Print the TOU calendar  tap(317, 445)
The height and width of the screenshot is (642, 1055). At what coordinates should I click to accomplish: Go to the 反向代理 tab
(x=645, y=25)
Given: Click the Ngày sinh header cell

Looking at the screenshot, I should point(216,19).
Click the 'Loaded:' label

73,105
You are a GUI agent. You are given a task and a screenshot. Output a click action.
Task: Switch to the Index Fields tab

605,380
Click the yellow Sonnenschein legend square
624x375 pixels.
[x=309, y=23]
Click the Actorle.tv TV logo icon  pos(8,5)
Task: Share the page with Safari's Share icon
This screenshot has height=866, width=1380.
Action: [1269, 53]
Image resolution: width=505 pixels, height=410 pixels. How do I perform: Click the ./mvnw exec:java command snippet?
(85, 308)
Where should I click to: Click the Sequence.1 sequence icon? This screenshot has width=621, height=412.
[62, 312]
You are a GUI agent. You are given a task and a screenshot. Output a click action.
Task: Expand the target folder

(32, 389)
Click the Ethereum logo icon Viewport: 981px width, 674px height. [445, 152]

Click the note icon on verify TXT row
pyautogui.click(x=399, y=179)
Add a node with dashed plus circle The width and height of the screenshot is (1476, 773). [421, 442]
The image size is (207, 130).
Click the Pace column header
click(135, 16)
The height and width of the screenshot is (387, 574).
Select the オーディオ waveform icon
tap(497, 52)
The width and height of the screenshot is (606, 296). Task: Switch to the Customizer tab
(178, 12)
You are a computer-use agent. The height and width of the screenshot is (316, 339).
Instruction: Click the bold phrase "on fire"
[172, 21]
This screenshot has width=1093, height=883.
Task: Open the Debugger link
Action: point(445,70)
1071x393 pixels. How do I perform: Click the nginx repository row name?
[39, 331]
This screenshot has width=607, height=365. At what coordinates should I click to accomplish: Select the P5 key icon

» Your task:
Using the records above, say how many lines include the string "with". Only the number is wanted.

» Solution for this task:
2